RRP at time of testing: £29 | Recommended room size: 7m² | Filter type: EPA12 particle filter | Particle filter efficiency: 99.5% | Fan speeds: Three | CADR: 31-95 m³/h | Noise level: 31-55dB | Power consumption: 2.4-8W | Dimensions: 28cm x 22.5cm x 12.5cm | Cord length: 1.5m | Replacement filter: £3 | Filter replacement: Up to six months 

My verdict

I probably didn’t give the IKEA UPPÅTVIND the fairest first assignment. IKEA says this dinky little air purifier is optimised for rooms of 7m². Instead of listening to that guidance, I instead put it in our large open-plan kitchen, dining and living space, which is where the four of us spend most of our time and where two little white dogs drift about leaving the odd hair behind, despite their supposedly “hypoallergenic” credentials. Our youngest pup also adds saliva to the mix, because apparently we can’t just have nice things.
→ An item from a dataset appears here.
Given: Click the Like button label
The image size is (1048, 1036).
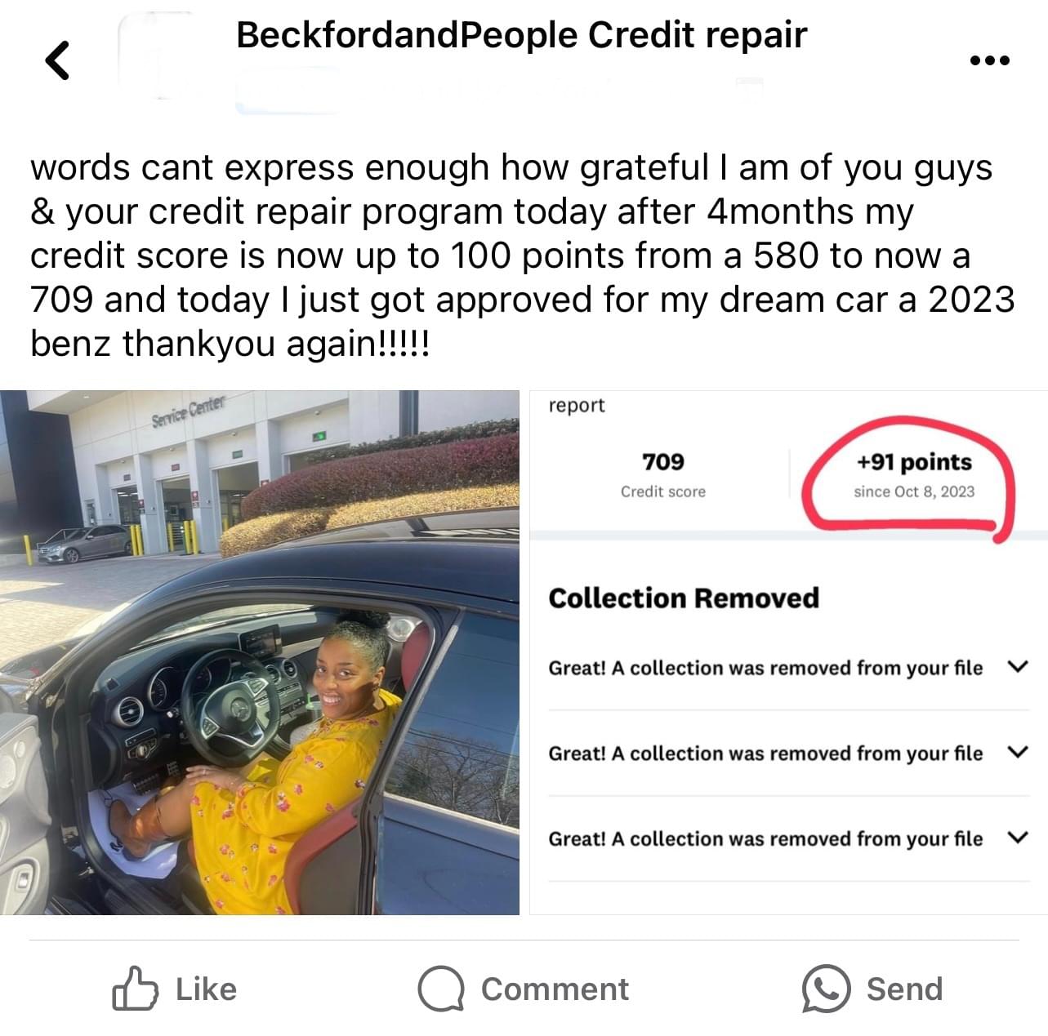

So yes, I may have set it up to fail. But family life rarely happens in the perfect room, with the door shut, the window closed and no one cooking pasta five metres away.

At £29, with replacement filters costing £3, the UPPÅTVIND is the sort of IKEA product that makes you pause and think, “Fine, worth a go.” It’s compact, portable and pleasingly unfussy, with three fan speeds and an EPA12 particle filter designed to filter small airborne particles such as PM2.5, dust and pollen.
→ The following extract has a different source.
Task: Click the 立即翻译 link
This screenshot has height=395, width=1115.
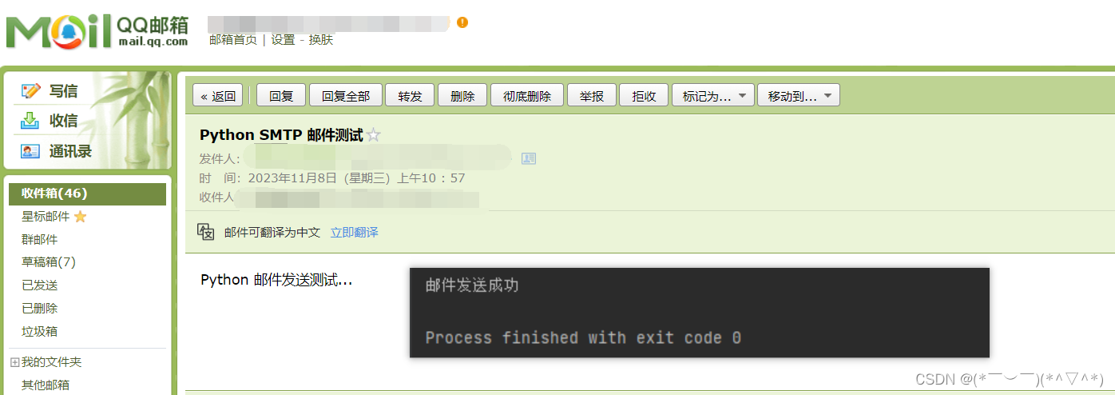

The question is whether it can hold its own in a real family home, or whether it’s one of those well-intentioned gadgets that takes up a plug socket for three weeks before migrating to the cupboard of abandoned appliances.

The IKEA UPPATVIND air purifier in its box atop a table

The packaging is distinctly IKEA - as is the design of the air purifier, to be fair

For me, the answer is fairly simple. The IKEA UPPÅTVIND is best thought of as a budget air purifier for a small room, not a machine that can clean the whole downstairs while you make tea, referee sibling squabbles and step over the dog.

If you want something inexpensive for a bedroom, child’s room, desk area or compact home office, I can see the appeal. It’s small, neat, cheap to run and easy to move. But if you’re hoping it will make a noticeable difference in a large open-plan living space, especially one with pets, cooking smells and people constantly wandering through it, I’d temper expectations.

In our kitchen, dining and lounge area, it didn’t feel quite strong enough for the job. That doesn’t make it a bad buy. It just means that room size really matters with this one.

How I tested the IKEA UPPÅTVIND air purifier

I tested the IKEA UPPÅTVIND in our main family living space for over a month: a large open-plan kitchen, dining and lounge area. It’s the room we use most as a family of four, with two working parents, two children and two little white dogs.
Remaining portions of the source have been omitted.